E si è ancora più responsabili quando con una mano si firmano incarichi a zero euro, mentre con l’altra si scrivono appelli contro la dispersione scolastica, si promuove la formazione universitaria o si organizzano conferenze sul tema dei «cervelli» in fuga. Parole vuote, evidentemente. Come tutte le parole non suffragate da fatti.
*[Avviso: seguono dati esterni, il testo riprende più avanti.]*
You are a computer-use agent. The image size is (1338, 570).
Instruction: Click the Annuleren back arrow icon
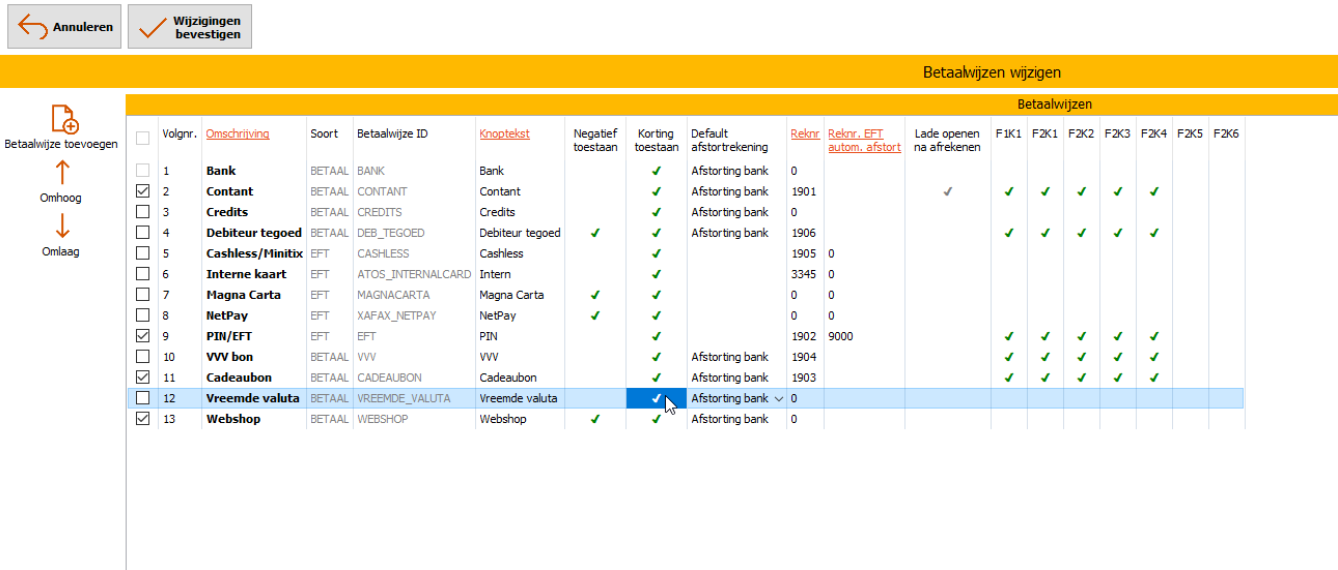point(32,27)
Nel frattempo i redditi medi dei professionisti negli ultimi 10 anni sono calati del 20%, quelli dei giovani non superano la soglia dei 20.000 euro e quelli delle donne raggiungono solo il 60% di quelli degli uomini. Sono anni che i professionisti chiedono alla politica un intervento risolutivo sull’equo compenso. E sono anni che veniamo ignorati.

Servono norme che rendano certo ed effettivo l’incasso di un compenso equo, ovvero un giusto compenso in quanto proporzionato alla reale qualità della prestazione svolta. Purtroppo le proposte di fine legislatura presentate dal Ministro della giustizia Orlando e dal presidente Sacconi in Senato non lo consentono.

Per questo chiediamo al Parlamento e al Governo di varare con urgenza norme:
1) che consentano di regolare i rapporti di committenza con la pubblica amministrazione vietando bandi, incarichi e affidamenti in deroga ai minimi stabiliti da parametri e tabelle di riferimento;
2) che tale divieto operi ex ante, consentendo al professionista di percepire il proprio equo compenso senza dover ricorrere a un giudice;
3) che tale principio sia esteso ai rapporti di committenza tra pubblica amministrazione e qualsiasi professionista, indipendentemente dalla sua iscrizione a un ordine o meno.